*DIRECTIONS:* Copy all lines containing the string "Select" from the records below.

*Collected data entries:*
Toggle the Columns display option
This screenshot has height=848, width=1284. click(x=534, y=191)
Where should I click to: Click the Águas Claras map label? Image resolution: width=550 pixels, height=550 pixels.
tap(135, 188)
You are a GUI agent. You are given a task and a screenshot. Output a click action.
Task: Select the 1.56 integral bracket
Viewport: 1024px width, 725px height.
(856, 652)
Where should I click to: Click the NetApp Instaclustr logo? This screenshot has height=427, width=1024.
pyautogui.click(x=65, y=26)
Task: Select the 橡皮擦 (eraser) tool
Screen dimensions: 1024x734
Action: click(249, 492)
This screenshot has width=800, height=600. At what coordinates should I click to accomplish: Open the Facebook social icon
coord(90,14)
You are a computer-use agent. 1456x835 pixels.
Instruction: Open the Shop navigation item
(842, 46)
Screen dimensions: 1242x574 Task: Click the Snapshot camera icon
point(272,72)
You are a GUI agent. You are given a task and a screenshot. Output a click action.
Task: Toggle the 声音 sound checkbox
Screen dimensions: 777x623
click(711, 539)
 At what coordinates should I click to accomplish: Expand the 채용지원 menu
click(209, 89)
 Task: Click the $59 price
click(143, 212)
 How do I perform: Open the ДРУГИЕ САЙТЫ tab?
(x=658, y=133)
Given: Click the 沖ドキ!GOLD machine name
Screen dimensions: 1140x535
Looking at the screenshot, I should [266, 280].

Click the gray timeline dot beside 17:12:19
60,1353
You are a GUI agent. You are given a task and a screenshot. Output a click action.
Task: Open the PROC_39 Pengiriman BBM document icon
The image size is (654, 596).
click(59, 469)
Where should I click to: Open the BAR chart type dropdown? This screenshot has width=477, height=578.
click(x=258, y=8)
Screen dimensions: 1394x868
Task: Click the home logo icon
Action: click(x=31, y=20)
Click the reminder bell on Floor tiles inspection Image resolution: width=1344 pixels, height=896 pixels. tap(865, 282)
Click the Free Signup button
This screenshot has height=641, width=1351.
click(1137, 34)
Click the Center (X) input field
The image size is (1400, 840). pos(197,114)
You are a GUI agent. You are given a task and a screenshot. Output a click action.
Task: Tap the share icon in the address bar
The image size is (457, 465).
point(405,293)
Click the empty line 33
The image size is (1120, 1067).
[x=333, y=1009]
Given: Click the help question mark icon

*RESULT FOR THIS EXERCISE:*
Task: Select the 1.56 integral bracket
Task: Select the 橡皮擦 (eraser) tool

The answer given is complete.